▶ [TEXTE FOURNI]:
┄┄┄┄┄┄┄┄┄┄┄┄┄┄┄┄┄┄┄┄

Aujourd’hui, Farida Kehlfa évolue aux côtés de l’élite de notre pays. Egérie de la mode française, elle a travaillé avec Jean-Paul Gauthier et Azzedine Alaïa, s’est liée d’amitié avec Christian Louboutin et Carla Bruni-Sarkozy. Rien, pourtant, ne la prédestinait à embrasser un tel destin : c’est ce qu’elle nous raconte, assez crûment et de manière plutôt décousue, dans ce récit de son enfance dans une famille algérienne marquée par la violence et l’alcoolisme du père, la dépression médicamenteuse de la mère, le manque de tout et les fous rires de rien.

Révélateur d’une époque et d’un monde à part, « un monde qui se nommerait pour toujours immigration« , le livre de Farida Khelfa nous ouvre les portes des HLMs de banlieue où se sont entassées dans les années soixante-dix toutes les familles nombreuses éligibles au logement social, toutes ces familles d’étrangers sans le sou qui pensaient faire fortune en arrivant en France. Superposant le passé et le présent, creusant par ses mots le fossé entre sa vie d’alors et celle de maintenant, elle illustre la fracture béante au sein même de la société française, persistant depuis lors : entre les français de souche et les immigrés ou enfants d’émigrés. Pourtant, au milieu de la violence et de l’injustice, le Paris des années quatre-vingt fait figure d’Eldorado où tout est possible. Après sa fugue à l’âge de seize ans, c’est grâce à sa fréquentation assidue du Palace qu’elle rencontre les étoiles montantes de la mode et fait son entrée sur les podiums. La petite fille battue prend son envol, s’extrait de la condition de paria à laquelle elle se pensait condamnée pour devenir une étoile montante du style à la française. Une belle revanche sur cette vie qui ne l’avait pas tellement gâtée jusque là.

┄┄┄┄┄┄┄┄┄┄┄┄┄┄┄┄┄┄┄┄

▶ [ACTIONS DEMANDÉES]:
1. Résumez en deux phrases le texte sur le récit d'enfance d'une égérie de la mode.
2. Prolongez le texte sur le récit d'enfance d'une égérie de la mode en commençant juste après sa dernière phrase.

▶ [DONNÉES BRUTES]:
┄┄┄┄┄┄┄┄┄┄┄┄┄┄┄┄┄┄┄┄

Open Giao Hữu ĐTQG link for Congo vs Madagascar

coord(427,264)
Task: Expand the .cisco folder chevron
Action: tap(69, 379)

┄┄┄┄┄┄┄┄┄┄┄┄┄┄┄┄┄┄┄┄

▶ [RÉPONSES RÉDIGÉES]:
1. L'autrice, égérie de la mode française qui a travaillé avec Jean-Paul Gauthier et Azzedine Alaïa, raconte dans ce livre son enfance dans une famille algérienne marquée par la violence et l'alcoolisme du père, la dépression médicamenteuse de la mère et le manque de tout, dans les HLM de banlieue des années soixante-dix. Après sa fugue à seize ans, sa fréquentation assidue du Palace lui permet de rencontrer les étoiles montantes de la mode et de monter sur les podiums, une belle revanche sur une vie qui ne l'avait pas gâtée.

2.
Si j’ai trouvé la plongée dans l’intimité de cette famille algérienne immigrée en France passionnante, et le style de Farida Khelfa poignant de franchise, j’ai été légèrement perdue dans la narration décousue, où j’ai peiné à faire sens de son histoire, à remettre les étapes de sa vie dans le bon ordre, à voir les corrélations et les conséquences. Comment s’en est-elle sortie finalement ? Une suite de coïncidences, de rencontres fortuites, de choix plus ou moins conscients ou seulement cet élan soudain de prendre ses jambes à son cou sans regarder en arrière ? Un peu des deux probablement. La narration donne l’impression que l’autrice-narratrice ouvre progressivement les boîtes bien scellées de ses souvenirs d’enfance, une seule à la fois pour être en mesure de les regarder en face.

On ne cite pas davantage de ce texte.